Problem:
Rewrite the material as a JSON list of strings, one string per line with blank lines omitted. Begin at the line that has "I will coord(1185,700)." and stop after the line that has "Viewport: 1400px width, 900px".

Raw data:
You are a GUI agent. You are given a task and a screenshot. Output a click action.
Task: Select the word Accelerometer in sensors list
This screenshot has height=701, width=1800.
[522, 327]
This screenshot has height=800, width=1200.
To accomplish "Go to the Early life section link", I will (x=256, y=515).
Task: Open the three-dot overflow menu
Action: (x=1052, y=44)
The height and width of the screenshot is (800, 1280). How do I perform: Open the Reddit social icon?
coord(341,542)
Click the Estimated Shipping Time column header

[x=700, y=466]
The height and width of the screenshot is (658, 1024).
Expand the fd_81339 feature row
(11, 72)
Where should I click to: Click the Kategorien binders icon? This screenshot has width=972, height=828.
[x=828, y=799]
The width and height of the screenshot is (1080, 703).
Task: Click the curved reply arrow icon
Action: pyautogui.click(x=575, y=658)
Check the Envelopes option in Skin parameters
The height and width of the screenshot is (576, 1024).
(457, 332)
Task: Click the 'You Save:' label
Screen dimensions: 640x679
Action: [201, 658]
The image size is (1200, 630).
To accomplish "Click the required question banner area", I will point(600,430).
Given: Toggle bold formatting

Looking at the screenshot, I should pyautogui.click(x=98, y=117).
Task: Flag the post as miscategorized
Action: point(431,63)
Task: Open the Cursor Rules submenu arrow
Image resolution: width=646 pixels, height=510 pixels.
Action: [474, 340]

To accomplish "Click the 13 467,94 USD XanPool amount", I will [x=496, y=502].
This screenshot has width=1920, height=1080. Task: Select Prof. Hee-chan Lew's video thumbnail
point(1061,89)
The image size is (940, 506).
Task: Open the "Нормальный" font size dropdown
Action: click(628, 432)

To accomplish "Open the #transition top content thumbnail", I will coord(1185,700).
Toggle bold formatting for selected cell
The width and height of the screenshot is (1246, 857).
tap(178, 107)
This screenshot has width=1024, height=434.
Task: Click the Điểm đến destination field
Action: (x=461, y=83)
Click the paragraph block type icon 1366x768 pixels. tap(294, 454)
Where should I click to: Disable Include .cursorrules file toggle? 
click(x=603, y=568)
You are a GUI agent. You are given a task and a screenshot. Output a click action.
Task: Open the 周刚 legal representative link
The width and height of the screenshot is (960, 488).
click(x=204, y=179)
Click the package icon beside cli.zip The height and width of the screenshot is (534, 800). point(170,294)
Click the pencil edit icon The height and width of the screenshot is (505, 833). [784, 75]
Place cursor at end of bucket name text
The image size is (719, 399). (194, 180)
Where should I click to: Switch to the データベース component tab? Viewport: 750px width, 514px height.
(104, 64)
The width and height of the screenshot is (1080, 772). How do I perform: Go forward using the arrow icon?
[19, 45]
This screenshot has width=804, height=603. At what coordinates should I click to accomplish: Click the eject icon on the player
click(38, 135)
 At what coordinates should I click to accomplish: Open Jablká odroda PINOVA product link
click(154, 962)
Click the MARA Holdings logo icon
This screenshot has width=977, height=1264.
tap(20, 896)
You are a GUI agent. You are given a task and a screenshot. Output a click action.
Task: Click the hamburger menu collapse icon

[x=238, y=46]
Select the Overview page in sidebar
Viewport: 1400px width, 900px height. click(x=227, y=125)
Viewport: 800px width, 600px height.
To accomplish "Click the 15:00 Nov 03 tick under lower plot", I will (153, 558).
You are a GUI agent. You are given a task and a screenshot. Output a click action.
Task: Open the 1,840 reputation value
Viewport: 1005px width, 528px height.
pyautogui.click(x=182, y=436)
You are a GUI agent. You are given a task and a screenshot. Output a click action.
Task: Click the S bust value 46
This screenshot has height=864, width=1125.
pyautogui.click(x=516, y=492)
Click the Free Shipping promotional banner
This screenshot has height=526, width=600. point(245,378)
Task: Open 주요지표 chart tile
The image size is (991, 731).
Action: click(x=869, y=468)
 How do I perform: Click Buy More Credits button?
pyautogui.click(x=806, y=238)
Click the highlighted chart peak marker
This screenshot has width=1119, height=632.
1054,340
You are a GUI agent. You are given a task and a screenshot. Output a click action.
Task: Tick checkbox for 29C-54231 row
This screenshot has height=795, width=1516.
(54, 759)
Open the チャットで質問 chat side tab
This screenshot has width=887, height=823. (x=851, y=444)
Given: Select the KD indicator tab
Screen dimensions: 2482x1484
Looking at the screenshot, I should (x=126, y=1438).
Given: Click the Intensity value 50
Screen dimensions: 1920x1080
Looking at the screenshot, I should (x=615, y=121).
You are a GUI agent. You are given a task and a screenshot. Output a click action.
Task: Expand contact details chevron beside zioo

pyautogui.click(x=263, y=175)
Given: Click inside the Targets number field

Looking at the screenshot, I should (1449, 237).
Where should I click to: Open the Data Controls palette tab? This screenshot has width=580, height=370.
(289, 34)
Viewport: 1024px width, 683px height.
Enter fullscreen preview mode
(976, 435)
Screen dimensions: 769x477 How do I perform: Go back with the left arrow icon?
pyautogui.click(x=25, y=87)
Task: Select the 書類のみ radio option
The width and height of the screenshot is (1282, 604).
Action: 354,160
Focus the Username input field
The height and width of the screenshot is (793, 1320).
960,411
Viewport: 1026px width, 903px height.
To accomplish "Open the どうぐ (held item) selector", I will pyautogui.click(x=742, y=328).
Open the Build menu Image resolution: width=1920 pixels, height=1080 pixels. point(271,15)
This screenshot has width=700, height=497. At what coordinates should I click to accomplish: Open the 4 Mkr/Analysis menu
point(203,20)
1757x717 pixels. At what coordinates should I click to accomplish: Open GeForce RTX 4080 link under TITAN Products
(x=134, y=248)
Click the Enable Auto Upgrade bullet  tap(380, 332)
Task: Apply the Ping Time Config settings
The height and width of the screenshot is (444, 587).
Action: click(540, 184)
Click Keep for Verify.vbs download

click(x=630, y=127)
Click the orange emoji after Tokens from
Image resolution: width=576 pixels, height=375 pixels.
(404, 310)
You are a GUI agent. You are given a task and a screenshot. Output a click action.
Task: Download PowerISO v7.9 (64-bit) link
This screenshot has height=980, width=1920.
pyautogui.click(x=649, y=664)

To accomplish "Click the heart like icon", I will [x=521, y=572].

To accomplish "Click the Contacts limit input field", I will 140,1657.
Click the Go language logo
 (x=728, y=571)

Output below:
[
  "To accomplish \"Open the #transition top content thumbnail\", I will coord(1185,700).",
  "Toggle bold formatting for selected cell",
  "The width and height of the screenshot is (1246, 857).",
  "tap(178, 107)",
  "This screenshot has width=1024, height=434.",
  "Task: Click the Điểm đến destination field",
  "Action: (x=461, y=83)",
  "Click the paragraph block type icon 1366x768 pixels. tap(294, 454)",
  "Where should I click to: Disable Include .cursorrules file toggle? ",
  "click(x=603, y=568)",
  "You are a GUI agent. You are given a task and a screenshot. Output a click action.",
  "Task: Open the 周刚 legal representative link",
  "The width and height of the screenshot is (960, 488).",
  "click(x=204, y=179)",
  "Click the package icon beside cli.zip The height and width of the screenshot is (534, 800). point(170,294)",
  "Click the pencil edit icon The height and width of the screenshot is (505, 833). [784, 75]",
  "Place cursor at end of bucket name text",
  "The image size is (719, 399). (194, 180)",
  "Where should I click to: Switch to the データベース component tab? Viewport: 750px width, 514px height.",
  "(104, 64)",
  "The width and height of the screenshot is (1080, 772). How do I perform: Go forward using the arrow icon?",
  "[19, 45]",
  "This screenshot has width=804, height=603. At what coordinates should I click to accomplish: Click the eject icon on the player",
  "click(38, 135)",
  " At what coordinates should I click to accomplish: Open Jablká odroda PINOVA product link",
  "click(154, 962)",
  "Click the MARA Holdings logo icon",
  "This screenshot has width=977, height=1264.",
  "tap(20, 896)",
  "You are a GUI agent. You are given a task and a screenshot. Output a click action.",
  "Task: Click the hamburger menu collapse icon",
  "[x=238, y=46]",
  "Select the Overview page in sidebar",
  "Viewport: 1400px width, 900px height. click(x=227, y=125)"
]